A legend lost. Edward Charles “Whitey” Ford, who helped the New York Yankees dominate in the 1950s and ‘60s, died on Thursday, October 8. He was 91.
The late pitcher’s family told the Associated Press that he died at his Long Island home. The cause was not immediately known.
“The Yankees are incredibly saddened to learn of the passing of Hall of Famer Whitey Ford,” the MLB team said in a statement via Twitter on Friday, October 9. “Whitey spent his entire 16-year career as a Yankee. A 6x WS Champion and 10x All-Star, The Chairman of the Board was one of the best lefties to ever toe the rubber. He will be deeply missed.”
Ford was a left-hander who pitched in 1950 before taking a two-year break to serve in the United States Army during the Korean War. He returned to the Yankees in 1953 and remained with them until his retirement in 1967. During his career, he won a whopping 236 games and lost only 106.
The athlete’s accomplishments included 33 consecutive scoreless innings from 1960 to 1962 (which broke Babe Ruth’s record), 45 shutouts and 3,170 innings pitched.
Ford was on top of his game in the early 1960s, helping the Yankees win the 1961 and 1962 World Series and earning the World Series MVP Award in 1961. With Ford pitching, the team also won the championship series in 1950, 1953, 1956 and 1958.

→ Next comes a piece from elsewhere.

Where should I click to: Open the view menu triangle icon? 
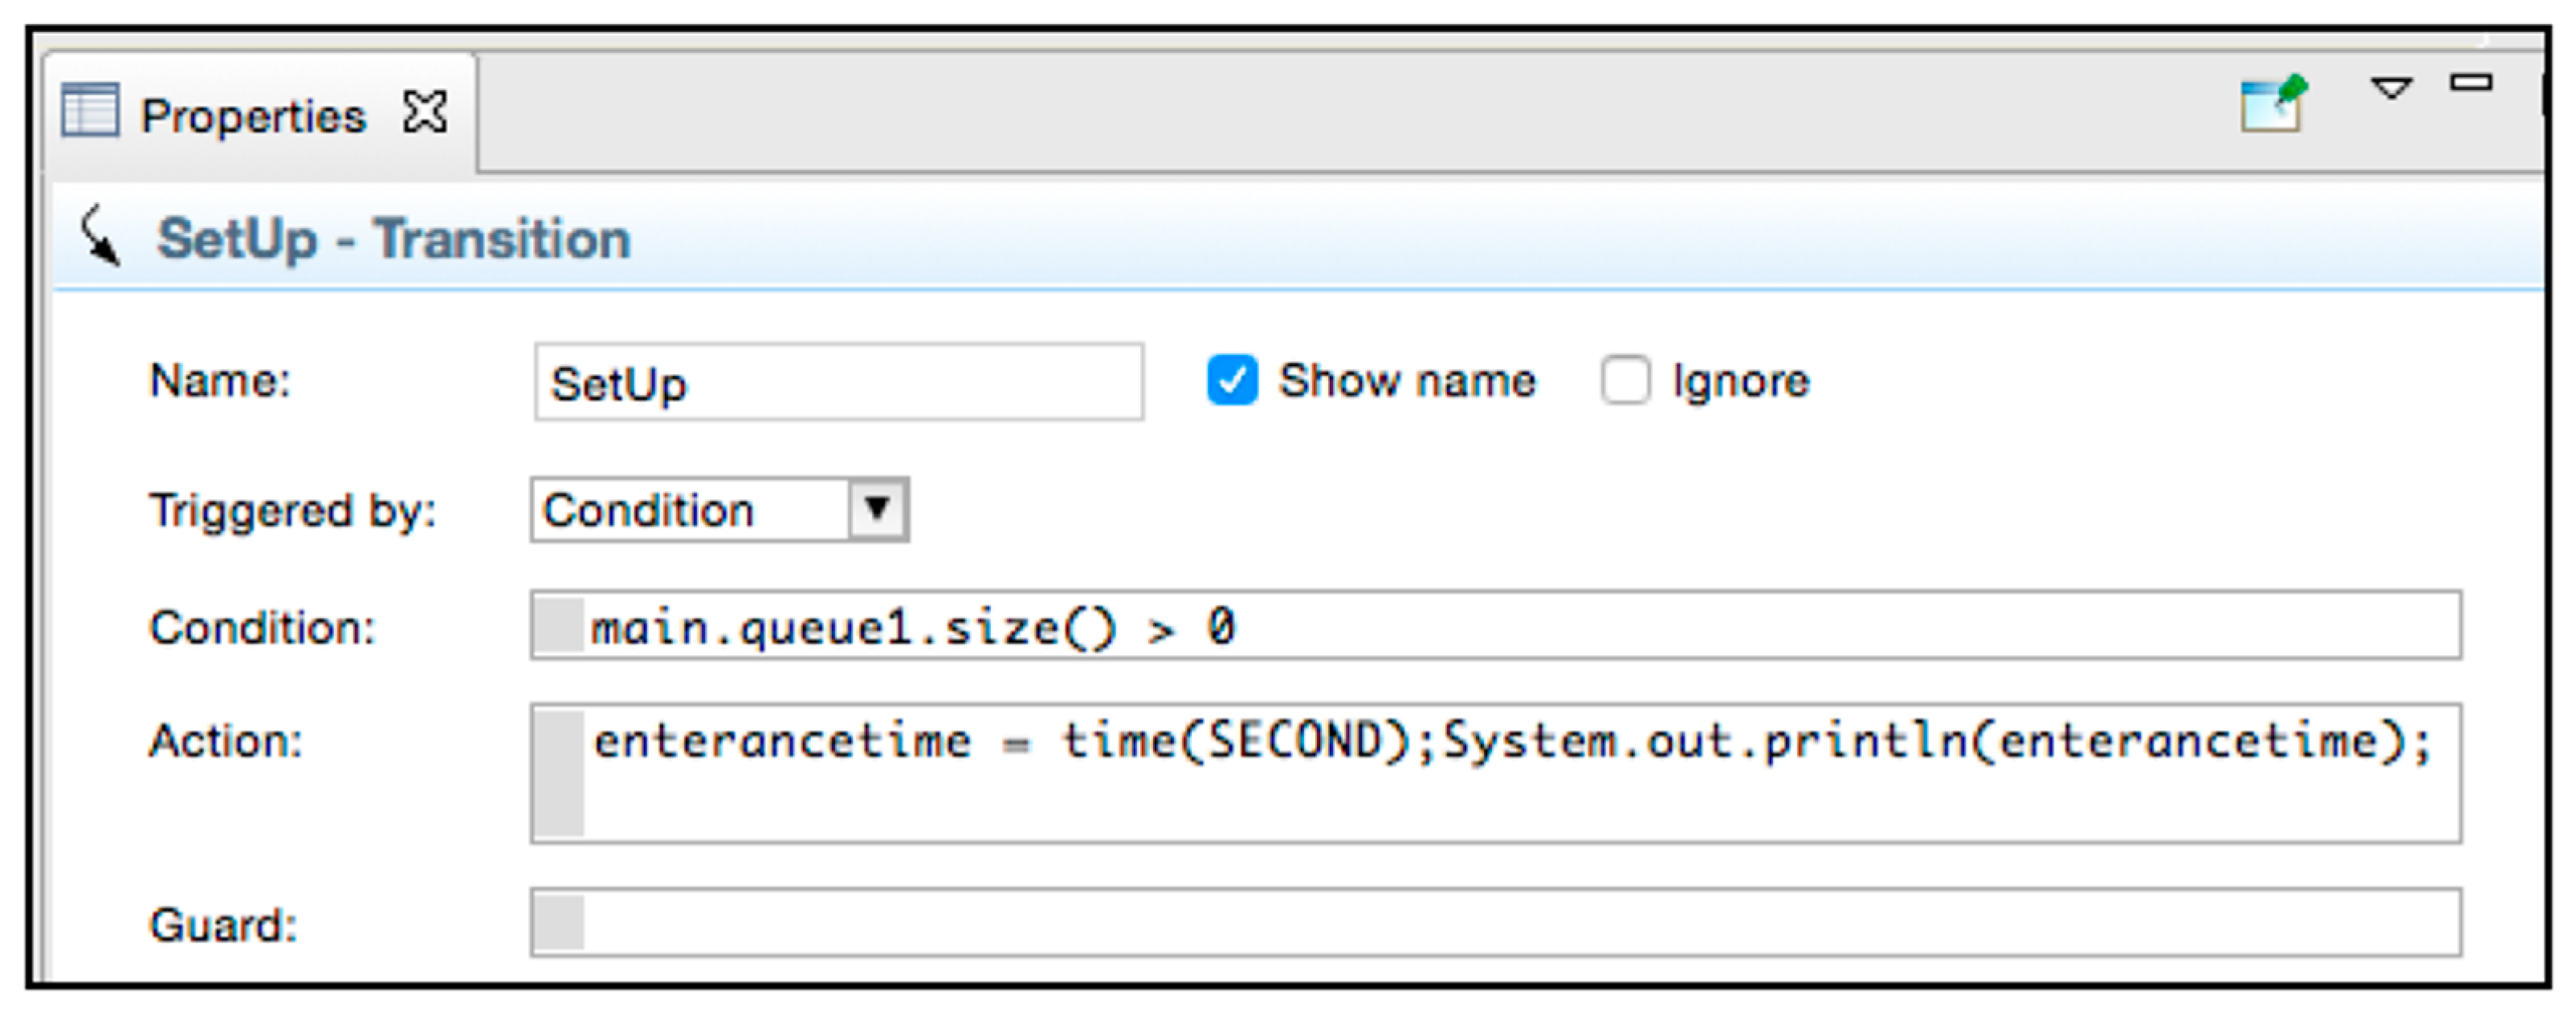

“He was the best pitcher I ever saw and the greatest competitor,” Mickey Mantle once said. “Whitey won seven out of every 10 decisions and nobody in the history of baseball has ever done better than that.”
The Yankees retired the New York City native’s uniform number, 16, in 1974 and installed a plaque in his honor in Monument Park at Yankee Stadium in 1987. He was also inducted into the Baseball Hall of Fame in 1974.
After his retirement, Ford worked as a broadcaster and opened Whitey Ford’s Café in Garden City, New York, which famously resembled the exterior of Yankee Stadium and had Yankees memorabilia inside. The restaurant closed less than a year after opening its doors.
Ford is survived by his wife, Joan, whom he married in 1951, son Eddie and daughter Sally Ann. The couple’s other son, Thomas, died in 1999.